A entrada contínua de novos animais dificulta o controle populacional e aumenta a demanda por castração, vacinação e alimentação, serviços realizados em grande parte por voluntários. Além da alimentação e da água, Fernando chama à atenção para a situação dos abrigos utilizados pelos animais e para problemas estruturais do parque. Segundo ele, os abrigos construídos ao longo dos anos estão deteriorados.

Ação neste sábado
Protetores e entidades ligadas à defesa animal organizam uma mobilização para o próximo sábado (12), às 10h, para discutir a situação da Pedra da Cebola. Inicialmente planejado como uma manifestação dentro do parque municipal, o ato foi reorganizado para área externa, em frente à portaria localizada na Avenida Fernando Ferrari. O movimento pretende realizar uma reunião no local, apresentar os problemas identificados pelos protetores e recolher assinaturas em um documento que será encaminhado ao MPES.

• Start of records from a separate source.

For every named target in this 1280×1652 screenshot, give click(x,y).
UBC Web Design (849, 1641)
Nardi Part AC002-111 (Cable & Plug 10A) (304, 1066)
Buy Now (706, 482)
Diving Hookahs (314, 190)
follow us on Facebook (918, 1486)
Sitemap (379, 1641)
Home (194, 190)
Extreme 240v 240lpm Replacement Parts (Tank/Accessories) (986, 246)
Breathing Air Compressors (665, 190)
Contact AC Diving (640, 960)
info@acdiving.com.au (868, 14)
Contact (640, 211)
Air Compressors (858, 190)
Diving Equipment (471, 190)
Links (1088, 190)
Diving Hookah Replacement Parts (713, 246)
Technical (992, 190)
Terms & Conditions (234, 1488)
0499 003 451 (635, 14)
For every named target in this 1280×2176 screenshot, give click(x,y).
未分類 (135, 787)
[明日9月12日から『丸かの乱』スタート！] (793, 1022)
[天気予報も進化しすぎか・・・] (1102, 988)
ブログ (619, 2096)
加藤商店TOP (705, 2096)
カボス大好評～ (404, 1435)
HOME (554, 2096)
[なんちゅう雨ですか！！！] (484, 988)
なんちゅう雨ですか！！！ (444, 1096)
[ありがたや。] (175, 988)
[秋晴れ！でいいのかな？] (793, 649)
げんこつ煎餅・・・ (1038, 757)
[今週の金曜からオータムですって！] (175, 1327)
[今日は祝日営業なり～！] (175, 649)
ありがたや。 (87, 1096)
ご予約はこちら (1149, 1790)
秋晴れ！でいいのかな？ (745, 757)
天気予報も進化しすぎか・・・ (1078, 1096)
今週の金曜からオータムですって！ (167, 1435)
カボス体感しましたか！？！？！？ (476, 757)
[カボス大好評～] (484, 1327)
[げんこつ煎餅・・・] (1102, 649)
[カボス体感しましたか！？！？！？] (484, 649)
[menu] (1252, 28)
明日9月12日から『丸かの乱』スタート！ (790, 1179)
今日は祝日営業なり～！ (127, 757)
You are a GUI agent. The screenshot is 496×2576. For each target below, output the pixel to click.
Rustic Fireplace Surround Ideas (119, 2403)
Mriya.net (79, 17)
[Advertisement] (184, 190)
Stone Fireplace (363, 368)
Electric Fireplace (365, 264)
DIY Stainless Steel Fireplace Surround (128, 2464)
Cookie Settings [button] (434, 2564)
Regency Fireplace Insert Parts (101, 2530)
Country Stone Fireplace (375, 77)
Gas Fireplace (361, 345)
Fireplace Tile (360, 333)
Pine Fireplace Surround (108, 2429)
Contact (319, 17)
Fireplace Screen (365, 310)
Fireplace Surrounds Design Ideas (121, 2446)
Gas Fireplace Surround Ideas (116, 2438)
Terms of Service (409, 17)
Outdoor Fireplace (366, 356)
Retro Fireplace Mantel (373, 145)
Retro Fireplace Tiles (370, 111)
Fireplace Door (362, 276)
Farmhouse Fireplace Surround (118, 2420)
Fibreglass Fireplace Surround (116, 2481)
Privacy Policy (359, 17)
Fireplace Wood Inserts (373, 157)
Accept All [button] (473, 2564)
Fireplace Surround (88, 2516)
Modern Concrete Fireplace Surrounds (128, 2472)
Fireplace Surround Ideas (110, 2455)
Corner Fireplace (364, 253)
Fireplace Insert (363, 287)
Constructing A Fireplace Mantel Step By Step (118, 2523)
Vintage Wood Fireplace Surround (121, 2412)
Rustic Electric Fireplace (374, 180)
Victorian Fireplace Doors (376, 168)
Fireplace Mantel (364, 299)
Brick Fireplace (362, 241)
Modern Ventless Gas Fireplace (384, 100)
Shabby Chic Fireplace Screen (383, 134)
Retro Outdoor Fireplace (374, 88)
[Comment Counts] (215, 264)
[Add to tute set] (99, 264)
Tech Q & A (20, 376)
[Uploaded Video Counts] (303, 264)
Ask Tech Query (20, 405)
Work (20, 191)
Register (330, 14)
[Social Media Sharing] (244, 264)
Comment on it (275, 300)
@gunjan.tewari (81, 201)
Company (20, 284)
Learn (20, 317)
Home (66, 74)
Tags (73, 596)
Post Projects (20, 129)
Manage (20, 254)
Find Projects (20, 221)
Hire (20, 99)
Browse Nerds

Entre as reivindicações estão a retomada da assistência aos animais, a instalação efetiva do videomonitoramento e medidas permanentes para impedir novos abandonos e garantir melhores condições para a fauna. Depois da reunião na entrada do parque, os participantes vão percorrer a área para ver os pontos considerados problemáticos.
Falta de responsabilização
Apesar do aumento de registros de maus-tratos aos animais no Estado, que subiram mais de 47% entre 2024 e 2025, segundo dados da Secretária de Segurança Pública do Estado (Sesp), metade das ocorrências não avançou para responsabilização dos agressores. No ano passado, de 537 denúncias acompanhadas pela Comissão Parlamentar de Inquérito (CPI) de Maus-Tratos Contra os Animais e pela Comissão de Proteção e Bem-Estar Animal da Assembleia Legislativa, apenas 270 resultaram em medidas como a condução de suspeitos à delegacia ou encaminhamento para apuração criminal.
Para a presidente do colegiado, deputada Janete de Sá, a principal dificuldade está nas etapas posteriores à identificação das irregularidades, o que depende de estrutura municipal, articulação com o Ministério Público Estadual (MPES), atuação do Judiciário e capacidade das forças de segurança. Outros fatores é que nem todas as cidades possuem abrigos, equipes técnicas ou recursos para manter animais resgatados, o que dificulta a retirada imediata de situações de risco e, consequentemente, o avanço das investigações.